| LAURIER, subst. masc. A. − Arbre aromatique de la région méditerranéenne, à feuilles persistantes, lisses et luisantes, appartenant à la famille des lauracées. Branche, rameau de laurier; buisson, massif de lauriers. Chez les anciens, le laurier était consacré à Apollon (Ac.)Épaulés contre des lauriers en caisse, ils se regardèrent d'un air assez embarrassé (Huysmans, Sœurs Vatard,1879, p. 178).Les feuilles de laurier sont employées surtout comme assaisonnement et épices (Planchon, Collin, Drogues orig. végét., t. 1, 1895-96, p. 391).Une femme qui, comme le laurier, préserve des coups de foudre (Renard, Journal,1904, p. 884).Pour chasser les mouches, faites bouillir pendant cinq minutes une bonne poignée de feuilles de laurier et laisser ensuite ce liquide s'évaporer dans la pièce (Duq.Plantes1974) : 1. Toi qui jusques au ciel montes, colosse droit,
Et qui poses tes pieds dans le roc dur et froid,
Ô symbole! Géant! Bel arbre aux feuilles lisses!
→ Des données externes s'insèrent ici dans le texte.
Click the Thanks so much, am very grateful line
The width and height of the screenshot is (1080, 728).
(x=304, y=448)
Laurier, ma lâche envie et mes saintes délices!
Fantôme que Pindare ému reconnaîtrait!
Compagnon de la lyre idéale! Portrait
De tout ce que j'adore et de tout ce qui m'aime!
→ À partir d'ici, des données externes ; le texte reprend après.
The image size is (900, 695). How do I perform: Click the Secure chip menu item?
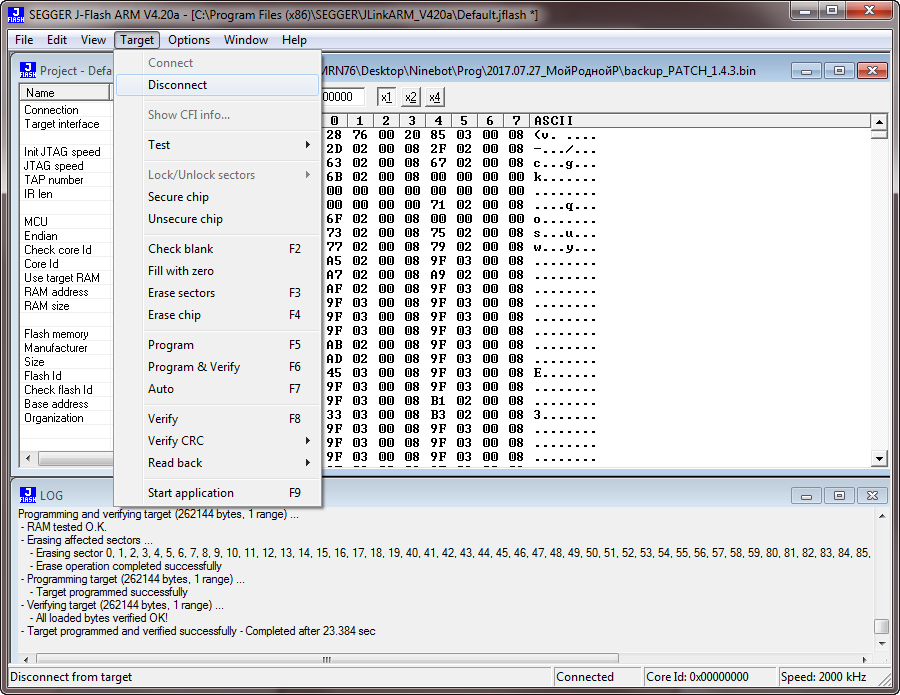pyautogui.click(x=179, y=197)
Arbre mélodieux, grand comme Phoebos même!
Banville, Exilés,1874, p. 86. Rem. Cet arbre est appelé aussi laurier d'Apollon, laurier noble, laurier commun, laurier-sauce, pour le distinguer de divers arbres ou arbustes qui portent le même nom (cf. laurier-cerise, laurier-rose, laurier-tin, et aussi laurier tulipier, synon. de magnolia). − [P. allus. à la chanson pop. : Nous n'irons plus au bois, les lauriers sont coupés] Il y a beau temps que les lauriers sont coupés dans les bois du Parnasse (France, Vie littér.,1890, p. 210): 2. Où sont les buissons de roses qui entouraient la colline? L'églantier et le framboisier en cachent les derniers plants, qui retournent à l'état sauvage. Quant aux lauriers, les a-t-on coupés, comme le dit la chanson des jeunes filles qui ne veulent plus aller au bois?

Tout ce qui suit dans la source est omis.